> _Task prompt_
Your reply should be made up of every line in the records below that holds the string "computer".

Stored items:
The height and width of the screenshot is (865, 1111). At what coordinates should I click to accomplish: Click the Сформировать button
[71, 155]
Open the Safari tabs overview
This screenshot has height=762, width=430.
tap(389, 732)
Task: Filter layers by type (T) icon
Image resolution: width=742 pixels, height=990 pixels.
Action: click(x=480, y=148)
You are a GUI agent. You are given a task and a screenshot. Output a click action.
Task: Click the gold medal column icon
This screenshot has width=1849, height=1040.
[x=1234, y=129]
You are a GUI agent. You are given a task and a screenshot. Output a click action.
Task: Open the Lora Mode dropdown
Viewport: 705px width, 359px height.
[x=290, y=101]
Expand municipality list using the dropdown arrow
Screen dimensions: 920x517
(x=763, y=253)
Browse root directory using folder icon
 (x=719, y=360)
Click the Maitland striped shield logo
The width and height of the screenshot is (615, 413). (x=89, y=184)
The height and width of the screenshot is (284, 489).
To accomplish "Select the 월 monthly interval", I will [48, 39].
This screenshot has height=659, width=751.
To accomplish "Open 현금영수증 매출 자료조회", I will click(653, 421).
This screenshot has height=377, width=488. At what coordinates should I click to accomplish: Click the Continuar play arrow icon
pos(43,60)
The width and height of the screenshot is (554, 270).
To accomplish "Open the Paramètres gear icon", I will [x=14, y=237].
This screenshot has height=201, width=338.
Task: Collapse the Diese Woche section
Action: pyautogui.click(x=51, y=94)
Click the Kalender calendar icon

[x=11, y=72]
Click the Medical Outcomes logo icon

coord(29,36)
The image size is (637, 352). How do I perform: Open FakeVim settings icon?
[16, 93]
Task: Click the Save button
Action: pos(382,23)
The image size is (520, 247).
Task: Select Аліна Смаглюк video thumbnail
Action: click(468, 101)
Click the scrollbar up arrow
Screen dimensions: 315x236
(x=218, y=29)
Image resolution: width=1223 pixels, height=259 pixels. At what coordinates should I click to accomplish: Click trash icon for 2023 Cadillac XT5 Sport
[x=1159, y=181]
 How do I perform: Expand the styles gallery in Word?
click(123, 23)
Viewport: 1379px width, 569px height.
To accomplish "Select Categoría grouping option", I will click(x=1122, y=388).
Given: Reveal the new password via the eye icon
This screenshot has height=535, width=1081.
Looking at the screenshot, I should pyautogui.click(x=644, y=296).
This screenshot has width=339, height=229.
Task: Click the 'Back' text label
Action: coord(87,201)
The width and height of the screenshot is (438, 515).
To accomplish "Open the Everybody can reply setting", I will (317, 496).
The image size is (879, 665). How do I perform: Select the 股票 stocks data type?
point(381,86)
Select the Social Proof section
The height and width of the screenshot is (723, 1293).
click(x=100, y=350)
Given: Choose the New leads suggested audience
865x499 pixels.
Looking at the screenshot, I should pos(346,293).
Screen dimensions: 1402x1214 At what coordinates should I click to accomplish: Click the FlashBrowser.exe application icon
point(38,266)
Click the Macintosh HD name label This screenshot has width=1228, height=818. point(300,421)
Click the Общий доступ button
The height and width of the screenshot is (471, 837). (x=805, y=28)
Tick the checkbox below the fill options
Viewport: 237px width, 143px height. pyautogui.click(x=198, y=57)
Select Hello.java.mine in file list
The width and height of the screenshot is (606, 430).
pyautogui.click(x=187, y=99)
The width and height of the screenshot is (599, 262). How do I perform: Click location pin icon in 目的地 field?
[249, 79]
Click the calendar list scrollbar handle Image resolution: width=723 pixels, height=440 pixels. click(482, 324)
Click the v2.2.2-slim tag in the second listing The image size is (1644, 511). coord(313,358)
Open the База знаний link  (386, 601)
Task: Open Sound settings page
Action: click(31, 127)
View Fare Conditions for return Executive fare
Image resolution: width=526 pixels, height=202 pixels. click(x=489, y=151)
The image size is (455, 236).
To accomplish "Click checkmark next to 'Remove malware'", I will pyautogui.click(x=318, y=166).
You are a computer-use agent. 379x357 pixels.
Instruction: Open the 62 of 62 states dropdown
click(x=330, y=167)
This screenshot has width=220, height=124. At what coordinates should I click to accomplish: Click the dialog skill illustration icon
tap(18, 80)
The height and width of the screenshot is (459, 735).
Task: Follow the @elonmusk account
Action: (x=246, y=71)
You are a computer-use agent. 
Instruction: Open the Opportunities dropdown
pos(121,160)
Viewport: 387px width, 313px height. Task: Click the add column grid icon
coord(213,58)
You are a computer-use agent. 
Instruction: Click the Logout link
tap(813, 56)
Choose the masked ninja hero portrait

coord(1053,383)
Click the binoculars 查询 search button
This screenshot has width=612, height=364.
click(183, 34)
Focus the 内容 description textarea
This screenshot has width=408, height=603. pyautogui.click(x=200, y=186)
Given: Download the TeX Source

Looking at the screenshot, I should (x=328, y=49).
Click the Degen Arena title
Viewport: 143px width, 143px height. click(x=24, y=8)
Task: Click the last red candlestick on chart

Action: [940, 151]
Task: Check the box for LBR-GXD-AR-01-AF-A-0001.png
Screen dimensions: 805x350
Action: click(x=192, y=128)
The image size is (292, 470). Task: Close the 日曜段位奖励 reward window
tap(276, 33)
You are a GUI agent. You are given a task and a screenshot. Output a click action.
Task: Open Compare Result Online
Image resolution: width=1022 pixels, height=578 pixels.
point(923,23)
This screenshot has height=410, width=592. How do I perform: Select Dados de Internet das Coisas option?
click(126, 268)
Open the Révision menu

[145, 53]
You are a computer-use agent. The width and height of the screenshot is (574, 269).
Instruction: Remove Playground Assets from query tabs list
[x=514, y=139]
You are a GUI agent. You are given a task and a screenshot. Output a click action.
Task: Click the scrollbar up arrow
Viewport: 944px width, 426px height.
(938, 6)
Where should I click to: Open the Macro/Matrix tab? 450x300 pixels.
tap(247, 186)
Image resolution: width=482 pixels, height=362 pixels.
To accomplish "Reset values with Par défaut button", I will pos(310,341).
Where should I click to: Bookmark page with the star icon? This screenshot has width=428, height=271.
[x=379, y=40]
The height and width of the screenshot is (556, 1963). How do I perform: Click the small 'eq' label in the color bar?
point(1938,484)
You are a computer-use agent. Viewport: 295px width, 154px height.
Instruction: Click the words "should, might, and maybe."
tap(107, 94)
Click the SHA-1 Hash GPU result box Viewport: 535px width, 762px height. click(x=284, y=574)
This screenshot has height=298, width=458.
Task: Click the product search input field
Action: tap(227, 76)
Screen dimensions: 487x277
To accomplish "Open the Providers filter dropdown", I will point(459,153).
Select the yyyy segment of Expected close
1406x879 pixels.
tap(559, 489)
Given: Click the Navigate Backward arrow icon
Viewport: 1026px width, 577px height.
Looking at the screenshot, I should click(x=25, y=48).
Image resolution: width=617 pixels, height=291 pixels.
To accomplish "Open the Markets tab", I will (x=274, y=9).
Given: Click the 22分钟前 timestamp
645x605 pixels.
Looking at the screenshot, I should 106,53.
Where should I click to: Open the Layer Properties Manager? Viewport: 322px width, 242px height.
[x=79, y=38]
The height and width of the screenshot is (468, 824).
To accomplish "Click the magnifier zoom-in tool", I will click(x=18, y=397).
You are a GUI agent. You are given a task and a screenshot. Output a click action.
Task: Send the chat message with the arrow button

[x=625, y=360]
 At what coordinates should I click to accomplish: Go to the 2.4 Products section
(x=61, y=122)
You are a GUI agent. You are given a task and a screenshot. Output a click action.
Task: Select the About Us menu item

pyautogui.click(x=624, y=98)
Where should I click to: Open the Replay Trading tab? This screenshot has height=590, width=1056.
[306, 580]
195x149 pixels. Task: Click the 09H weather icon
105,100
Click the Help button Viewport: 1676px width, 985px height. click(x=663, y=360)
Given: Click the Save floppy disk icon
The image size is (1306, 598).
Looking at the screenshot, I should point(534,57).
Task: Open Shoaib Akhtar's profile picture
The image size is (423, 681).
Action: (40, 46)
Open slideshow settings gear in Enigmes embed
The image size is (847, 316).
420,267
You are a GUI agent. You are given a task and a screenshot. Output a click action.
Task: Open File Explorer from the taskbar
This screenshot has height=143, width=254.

> _Output of the task_
You are a computer-use agent. 379x357 pixels.
You are a computer-use agent. 
You are a computer-use agent. 
You are a computer-use agent. The width and height of the screenshot is (574, 269).
You are a computer-use agent. Viewport: 295px width, 154px height.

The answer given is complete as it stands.